How do I find my academic advisor?
Select an option below to find an advisor in that school, college, or program. This is the advisor that you'll contact for most questions, such as dropping a class or changing your major.
You can also look in NAVIGATE
in the Howdy portal. Your advisor(s) will be listed on the home page, on the right, under a banner that reads "Your Support Team."
If you need academic assistance, you can also contact the Academic Success Center
, the University Writing Center
, or the Math Learning Center
What can my academic advisor do for me?
Your academic advisor is a partner in your academic journey as you move through and graduate from Texas A&M University.

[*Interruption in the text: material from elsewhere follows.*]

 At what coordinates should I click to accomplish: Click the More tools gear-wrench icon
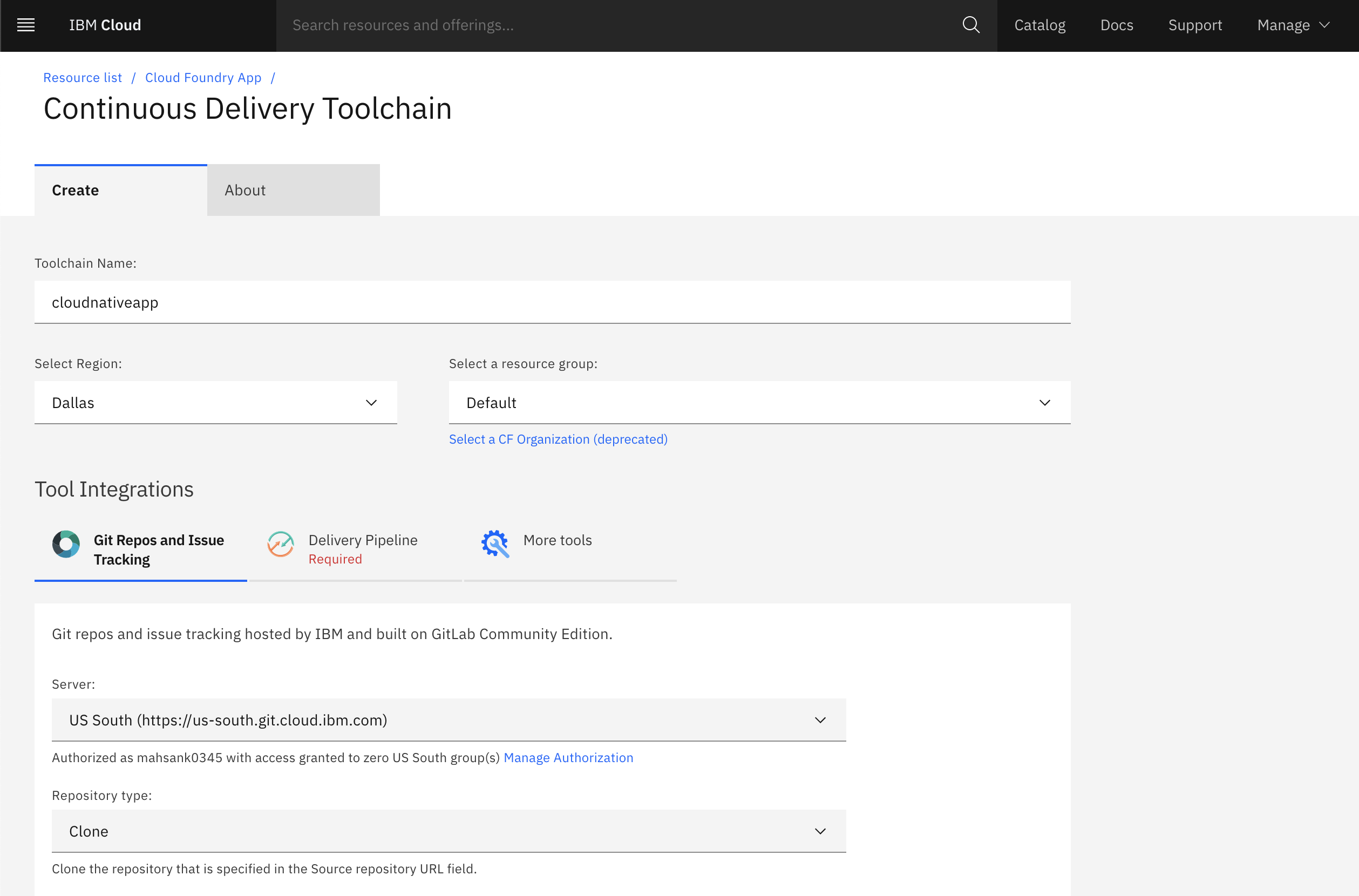pyautogui.click(x=495, y=544)
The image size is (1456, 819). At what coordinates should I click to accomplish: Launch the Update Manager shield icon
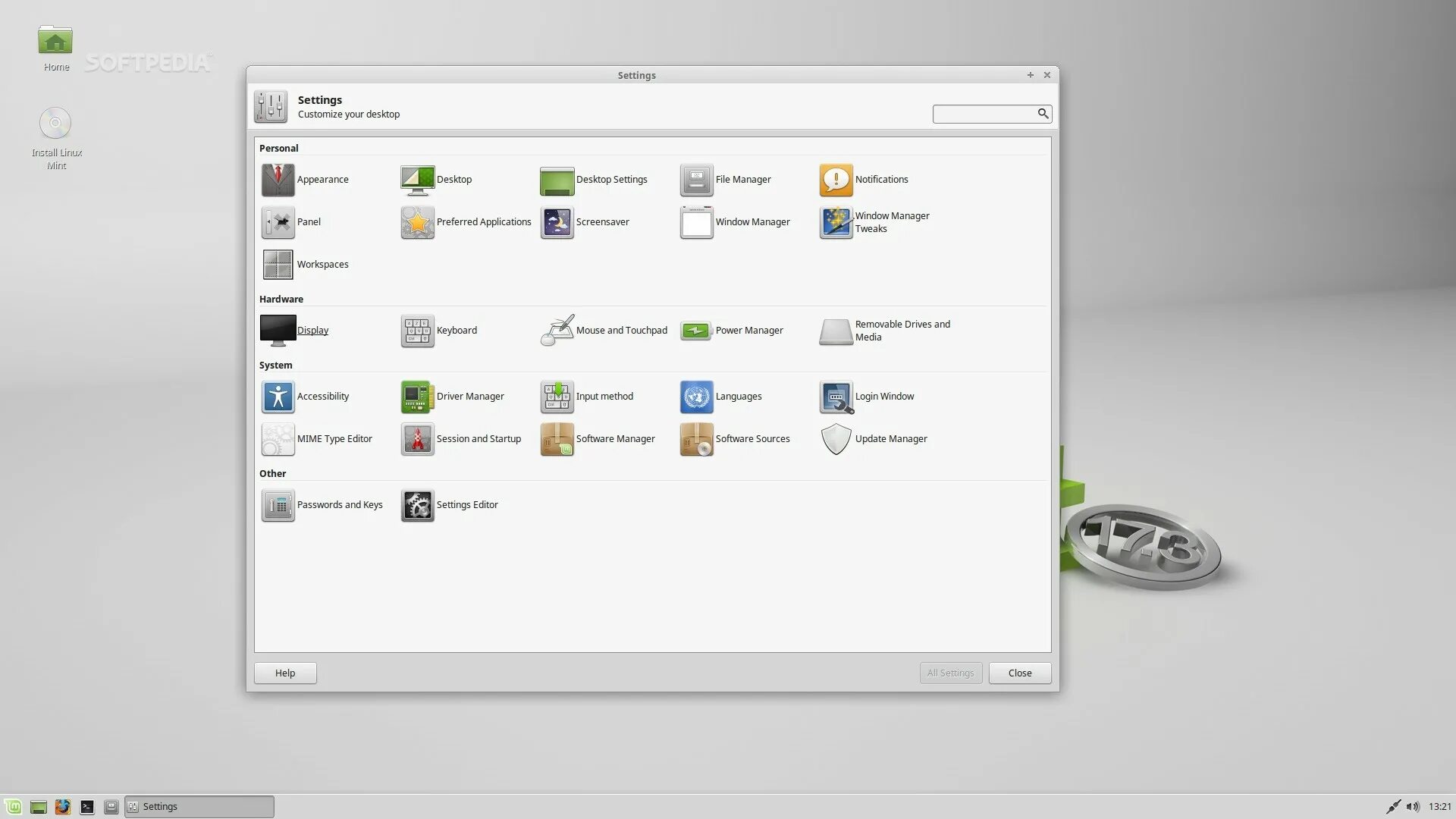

Your academic advisor is a reliable sources of information about your major, one who can help you
- Explore your interests
- Consider alternative majors or minors
- Select courses
- Add or drop courses
- Build your degree plan
- Meet your degree requirements
- Remove holds from your account
Academic advisors can also connect you with academic and personal support programs, co-curricular opportunities, and career options.

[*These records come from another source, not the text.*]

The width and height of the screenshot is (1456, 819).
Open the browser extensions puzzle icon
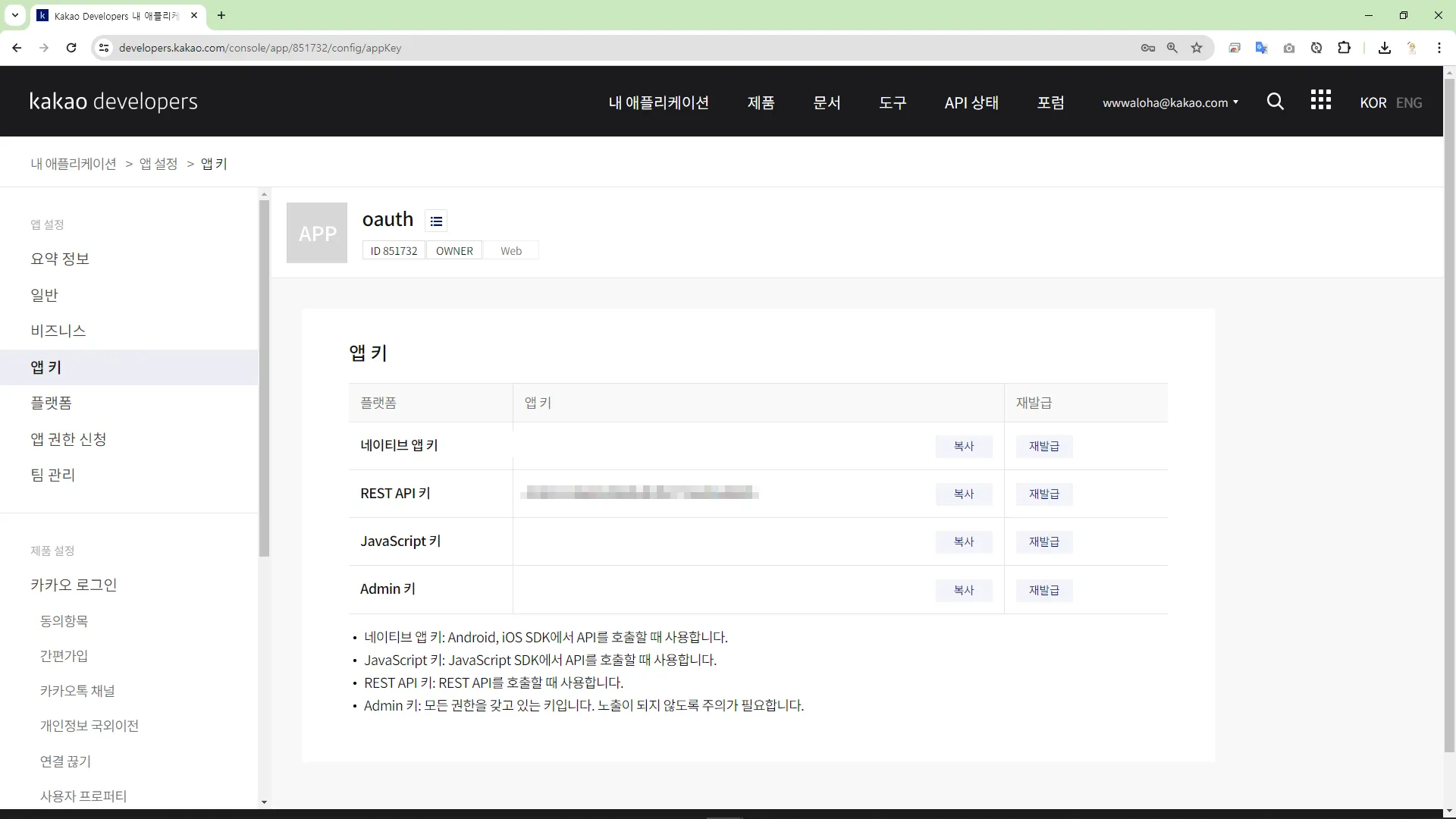coord(1344,48)
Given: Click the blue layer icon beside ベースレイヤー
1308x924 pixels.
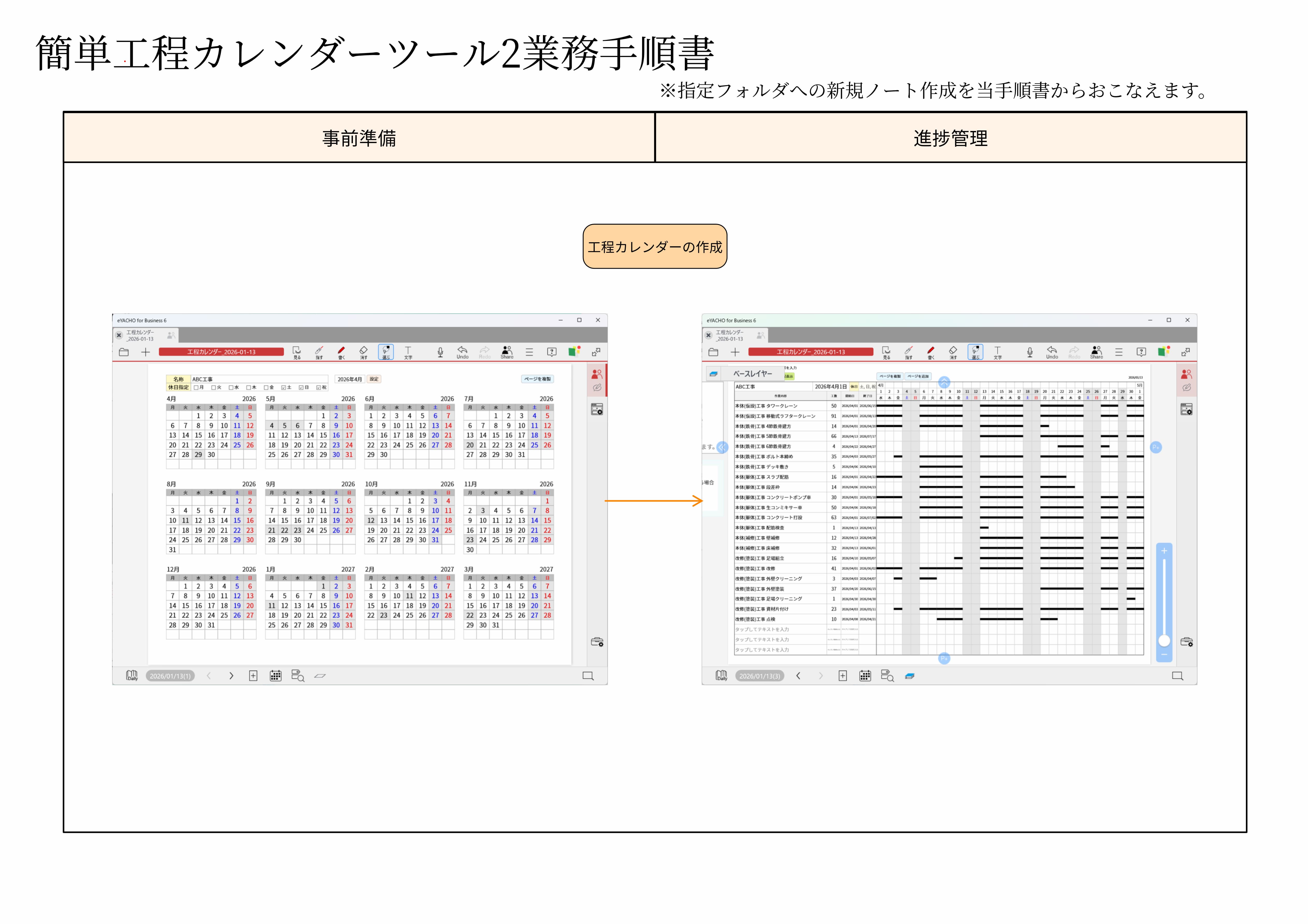Looking at the screenshot, I should [713, 374].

What should I do if I can't reach my advisor?
It might take longer than usual to contact your advisor during busy parts of the semester. Email is the best way to reach your advisor, but you should also consider attending drop-in sessions via Zoom or in-person (exact availability will depend on your department, major or program).

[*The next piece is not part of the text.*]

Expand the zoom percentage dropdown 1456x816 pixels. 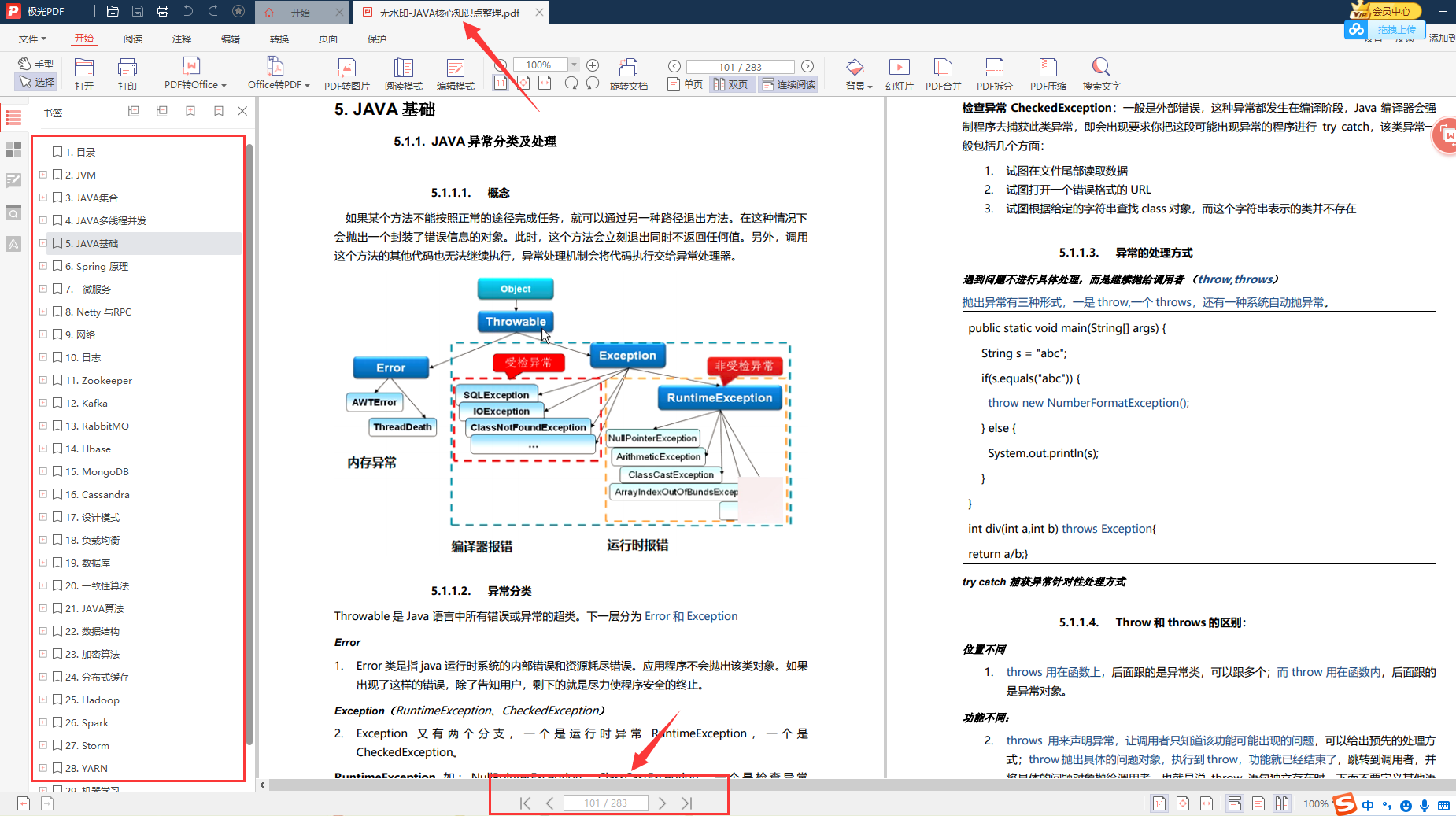(x=574, y=64)
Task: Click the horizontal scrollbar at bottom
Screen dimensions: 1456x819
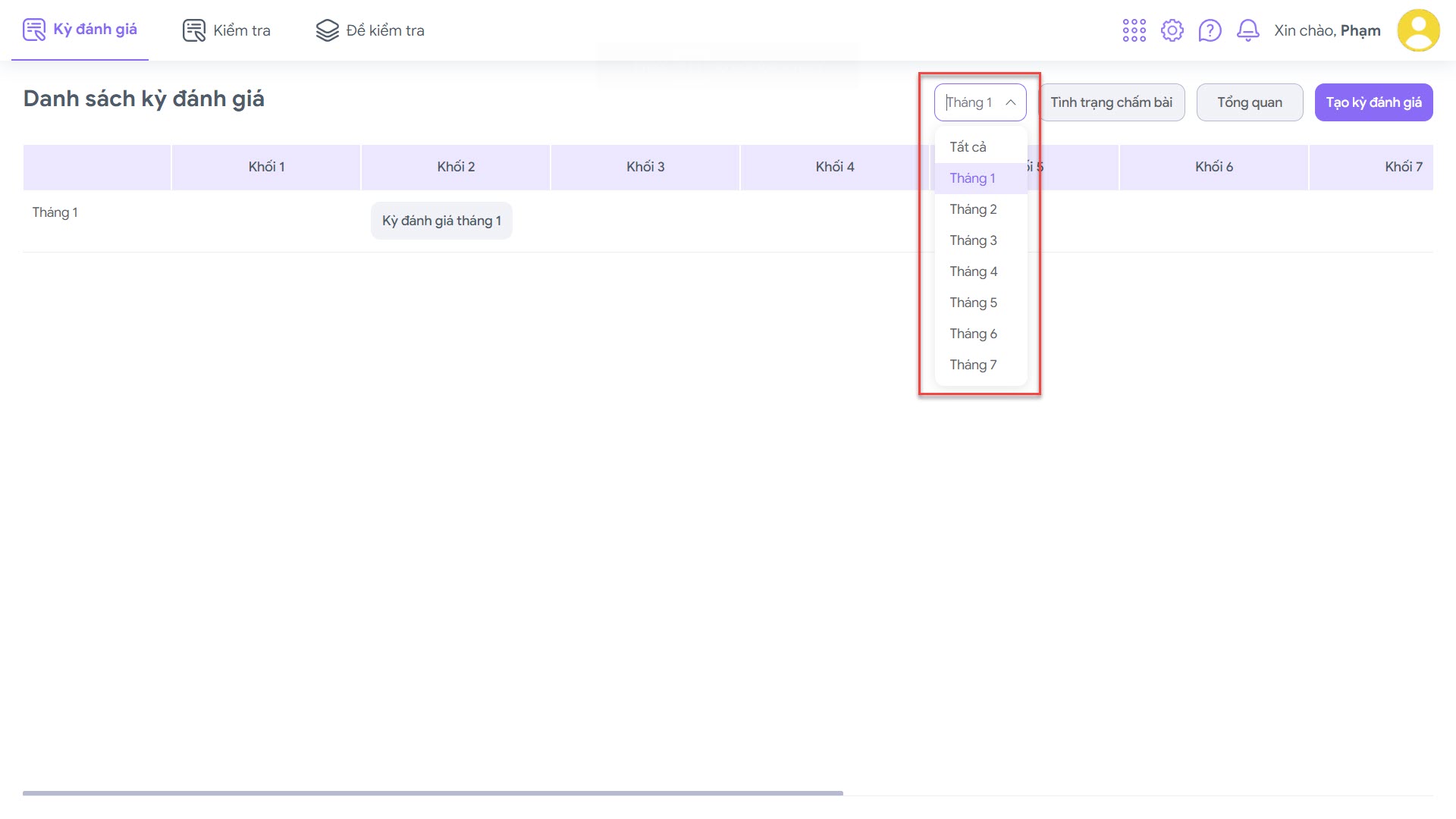Action: [432, 793]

How should I prepare for a meeting with my academic advisor?
Consider academic advising another part of your educational experience at Texas A&M University. To get the most out of your meeting, prepare for it as you would a class. Some advisors provide students with directions for preparing for specific meetings, such as pre-registration advising. Others will expect students to come into the meeting with an understanding of their degree programs and the requirements that they have met so far. It's a good idea to make a list of the classes you have taken and check out the degree requirements in the Undergraduate Catalog for the year in which you started your degree plan.
It is not expected that you know all the answers, but it is expected that you will have thoughtful questions for your advisor regarding degree program tracks, career options, and professional interests. Remember, this is a collaboration. Your academic advisor is a resource and a partner in your degree program, but you are the one who ultimately makes academic decisions.